Murdinga is a locality in South Australia located on the Eyre Peninsula about 297 km west of the state capital of Adelaide. The name reportedly stems from an Aboriginal word for "cold".

It includes a railway siding with bulk grain facilities on the Eyre Peninsula Railway and is adjacent to the Tod Highway south of Lock.

Murdinga began as a government town surveyed in January 1936 and proclaimed by Governor Dugan on 19 March 1936. The boundaries of the locality were “created in November 1999 for the long
established name” and include the government town of Murdinga.

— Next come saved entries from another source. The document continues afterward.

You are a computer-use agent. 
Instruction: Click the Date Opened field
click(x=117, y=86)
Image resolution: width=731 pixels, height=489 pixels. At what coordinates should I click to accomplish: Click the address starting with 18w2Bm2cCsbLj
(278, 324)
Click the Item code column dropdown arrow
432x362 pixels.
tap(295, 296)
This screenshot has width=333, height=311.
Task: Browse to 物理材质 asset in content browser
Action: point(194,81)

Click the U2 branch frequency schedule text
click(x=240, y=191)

The Murdinga Hall was opened in 1953. The Murdinga Country Fire Service station opened in 1955. Murdinga School opened in 1938 and closed in 1961. The United (Murdinga) Football Club operated in the Central Areas Football Association from 1946 until the league's disbandment in 1957, before merging with Karkoo to form the United Football Club in the Great Flinders Football League. It also formerly had a cricket club in the Middle Areas Cricket Association.

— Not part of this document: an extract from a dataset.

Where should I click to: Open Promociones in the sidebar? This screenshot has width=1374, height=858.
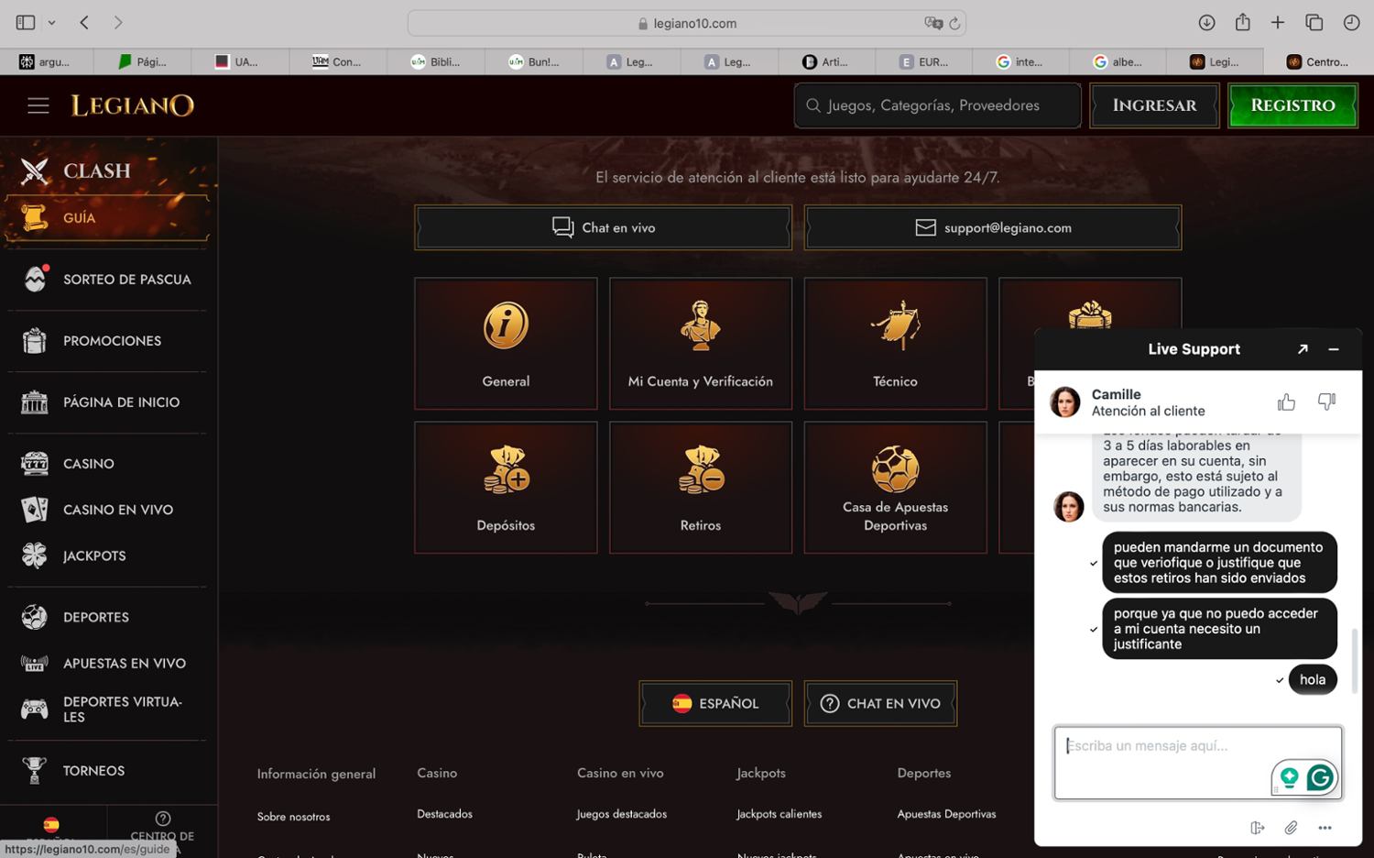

The principal land use within the locality is ‘primary production’ which is mainly concerned with grain and wool production. It also includes part of the protected area known as the Bascombe Well Conservation Park. Murdinga includes the Wilgerup station which is the site of a proposed iron ore mine to be operated by Centrex Metals.

Murdinga is located within the federal division of Grey, the state electoral district of Flinders and the local government area of the District Council of Elliston.